##### EXTRACTED DATA
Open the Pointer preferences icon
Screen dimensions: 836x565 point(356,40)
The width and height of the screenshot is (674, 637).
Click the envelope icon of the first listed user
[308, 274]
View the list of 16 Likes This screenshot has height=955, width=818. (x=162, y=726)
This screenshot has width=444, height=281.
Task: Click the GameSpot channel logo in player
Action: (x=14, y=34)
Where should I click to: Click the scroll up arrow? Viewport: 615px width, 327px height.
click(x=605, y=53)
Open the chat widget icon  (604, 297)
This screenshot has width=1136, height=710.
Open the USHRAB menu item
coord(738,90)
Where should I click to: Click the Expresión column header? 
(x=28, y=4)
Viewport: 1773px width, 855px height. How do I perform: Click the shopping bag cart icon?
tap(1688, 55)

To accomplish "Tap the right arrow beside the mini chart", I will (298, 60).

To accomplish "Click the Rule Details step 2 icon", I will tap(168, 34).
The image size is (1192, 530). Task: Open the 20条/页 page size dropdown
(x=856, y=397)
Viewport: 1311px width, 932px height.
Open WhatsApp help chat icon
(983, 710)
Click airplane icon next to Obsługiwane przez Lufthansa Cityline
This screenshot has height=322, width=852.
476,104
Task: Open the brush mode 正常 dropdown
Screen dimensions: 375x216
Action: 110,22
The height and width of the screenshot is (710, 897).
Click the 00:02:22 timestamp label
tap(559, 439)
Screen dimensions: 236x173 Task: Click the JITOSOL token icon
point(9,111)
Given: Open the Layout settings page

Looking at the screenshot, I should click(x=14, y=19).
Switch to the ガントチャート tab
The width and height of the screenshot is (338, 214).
##########
WHAT TO WORK ON:
Please return, exactly as written, the line containing "Screen dimensions: 375x216" and every line after it through the end of the records above, and nothing else.

RESULT OF THE EXERCISE:
Screen dimensions: 375x216
Action: 110,22
The height and width of the screenshot is (710, 897).
Click the 00:02:22 timestamp label
tap(559, 439)
Screen dimensions: 236x173 Task: Click the JITOSOL token icon
point(9,111)
Given: Open the Layout settings page

Looking at the screenshot, I should click(x=14, y=19).
Switch to the ガントチャート tab
The width and height of the screenshot is (338, 214).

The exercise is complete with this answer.